> _ASSIGNED TASK_:
For this exercise, transcribe the records below without changing a word.

> _DATA EXTRACT_:
============================================================

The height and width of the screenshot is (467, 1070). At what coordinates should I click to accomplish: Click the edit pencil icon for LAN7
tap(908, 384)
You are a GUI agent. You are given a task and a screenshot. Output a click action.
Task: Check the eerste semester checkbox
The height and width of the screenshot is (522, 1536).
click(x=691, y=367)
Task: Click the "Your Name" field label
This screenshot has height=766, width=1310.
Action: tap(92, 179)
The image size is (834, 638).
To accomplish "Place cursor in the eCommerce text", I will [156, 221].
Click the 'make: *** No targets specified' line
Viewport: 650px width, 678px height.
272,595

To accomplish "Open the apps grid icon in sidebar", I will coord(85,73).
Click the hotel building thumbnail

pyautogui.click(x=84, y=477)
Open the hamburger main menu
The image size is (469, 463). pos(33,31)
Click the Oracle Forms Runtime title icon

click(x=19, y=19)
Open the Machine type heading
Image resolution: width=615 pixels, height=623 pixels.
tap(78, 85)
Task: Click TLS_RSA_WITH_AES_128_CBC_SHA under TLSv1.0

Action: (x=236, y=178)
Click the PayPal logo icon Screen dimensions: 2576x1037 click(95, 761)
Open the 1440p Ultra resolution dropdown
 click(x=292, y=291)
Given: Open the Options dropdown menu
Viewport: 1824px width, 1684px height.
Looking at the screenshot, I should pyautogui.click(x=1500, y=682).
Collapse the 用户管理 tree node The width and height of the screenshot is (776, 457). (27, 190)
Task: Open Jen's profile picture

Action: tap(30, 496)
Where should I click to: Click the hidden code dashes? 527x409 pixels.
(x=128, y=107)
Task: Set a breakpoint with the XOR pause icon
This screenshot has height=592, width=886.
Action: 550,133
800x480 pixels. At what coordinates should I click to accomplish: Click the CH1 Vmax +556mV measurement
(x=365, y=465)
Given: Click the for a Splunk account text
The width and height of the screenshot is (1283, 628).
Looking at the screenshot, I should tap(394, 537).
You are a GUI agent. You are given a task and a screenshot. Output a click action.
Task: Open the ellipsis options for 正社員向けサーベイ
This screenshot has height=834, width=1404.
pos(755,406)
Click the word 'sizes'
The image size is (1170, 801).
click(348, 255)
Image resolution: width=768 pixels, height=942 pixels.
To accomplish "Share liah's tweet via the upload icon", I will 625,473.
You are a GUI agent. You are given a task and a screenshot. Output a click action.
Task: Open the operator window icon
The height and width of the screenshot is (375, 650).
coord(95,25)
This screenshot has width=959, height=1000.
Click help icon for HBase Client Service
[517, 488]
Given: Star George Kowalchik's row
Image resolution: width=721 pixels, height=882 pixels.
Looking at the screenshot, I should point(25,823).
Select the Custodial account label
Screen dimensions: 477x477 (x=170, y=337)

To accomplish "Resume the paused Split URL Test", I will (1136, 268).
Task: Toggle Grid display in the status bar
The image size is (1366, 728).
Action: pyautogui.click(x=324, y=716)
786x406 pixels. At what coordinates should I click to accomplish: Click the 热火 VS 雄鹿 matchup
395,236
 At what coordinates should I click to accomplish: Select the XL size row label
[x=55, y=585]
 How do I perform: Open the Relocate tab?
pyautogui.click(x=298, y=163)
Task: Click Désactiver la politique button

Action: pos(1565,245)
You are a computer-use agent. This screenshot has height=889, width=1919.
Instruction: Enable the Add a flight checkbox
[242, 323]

============================================================

> _TASK RESULT_:
The height and width of the screenshot is (467, 1070). At what coordinates should I click to accomplish: Click the edit pencil icon for LAN7
tap(908, 384)
You are a GUI agent. You are given a task and a screenshot. Output a click action.
Task: Check the eerste semester checkbox
The height and width of the screenshot is (522, 1536).
click(x=691, y=367)
Task: Click the "Your Name" field label
This screenshot has height=766, width=1310.
Action: tap(92, 179)
The image size is (834, 638).
To accomplish "Place cursor in the eCommerce text", I will [156, 221].
Click the 'make: *** No targets specified' line
Viewport: 650px width, 678px height.
272,595

To accomplish "Open the apps grid icon in sidebar", I will coord(85,73).
Click the hotel building thumbnail

pyautogui.click(x=84, y=477)
Open the hamburger main menu
The image size is (469, 463). pos(33,31)
Click the Oracle Forms Runtime title icon

click(x=19, y=19)
Open the Machine type heading
Image resolution: width=615 pixels, height=623 pixels.
tap(78, 85)
Task: Click TLS_RSA_WITH_AES_128_CBC_SHA under TLSv1.0

Action: (x=236, y=178)
Click the PayPal logo icon Screen dimensions: 2576x1037 click(95, 761)
Open the 1440p Ultra resolution dropdown
 click(x=292, y=291)
Given: Open the Options dropdown menu
Viewport: 1824px width, 1684px height.
Looking at the screenshot, I should pyautogui.click(x=1500, y=682).
Collapse the 用户管理 tree node The width and height of the screenshot is (776, 457). (27, 190)
Task: Open Jen's profile picture

Action: tap(30, 496)
Where should I click to: Click the hidden code dashes? 527x409 pixels.
(x=128, y=107)
Task: Set a breakpoint with the XOR pause icon
This screenshot has height=592, width=886.
Action: 550,133
800x480 pixels. At what coordinates should I click to accomplish: Click the CH1 Vmax +556mV measurement
(x=365, y=465)
Given: Click the for a Splunk account text
The width and height of the screenshot is (1283, 628).
Looking at the screenshot, I should tap(394, 537).
You are a GUI agent. You are given a task and a screenshot. Output a click action.
Task: Open the ellipsis options for 正社員向けサーベイ
This screenshot has height=834, width=1404.
pos(755,406)
Click the word 'sizes'
The image size is (1170, 801).
click(348, 255)
Image resolution: width=768 pixels, height=942 pixels.
To accomplish "Share liah's tweet via the upload icon", I will 625,473.
You are a GUI agent. You are given a task and a screenshot. Output a click action.
Task: Open the operator window icon
The height and width of the screenshot is (375, 650).
coord(95,25)
This screenshot has width=959, height=1000.
Click help icon for HBase Client Service
[517, 488]
Given: Star George Kowalchik's row
Image resolution: width=721 pixels, height=882 pixels.
Looking at the screenshot, I should point(25,823).
Select the Custodial account label
Screen dimensions: 477x477 (x=170, y=337)

To accomplish "Resume the paused Split URL Test", I will (1136, 268).
Task: Toggle Grid display in the status bar
The image size is (1366, 728).
Action: pyautogui.click(x=324, y=716)
786x406 pixels. At what coordinates should I click to accomplish: Click the 热火 VS 雄鹿 matchup
395,236
 At what coordinates should I click to accomplish: Select the XL size row label
[x=55, y=585]
 How do I perform: Open the Relocate tab?
pyautogui.click(x=298, y=163)
Task: Click Désactiver la politique button

Action: pos(1565,245)
You are a computer-use agent. This screenshot has height=889, width=1919.
Instruction: Enable the Add a flight checkbox
[242, 323]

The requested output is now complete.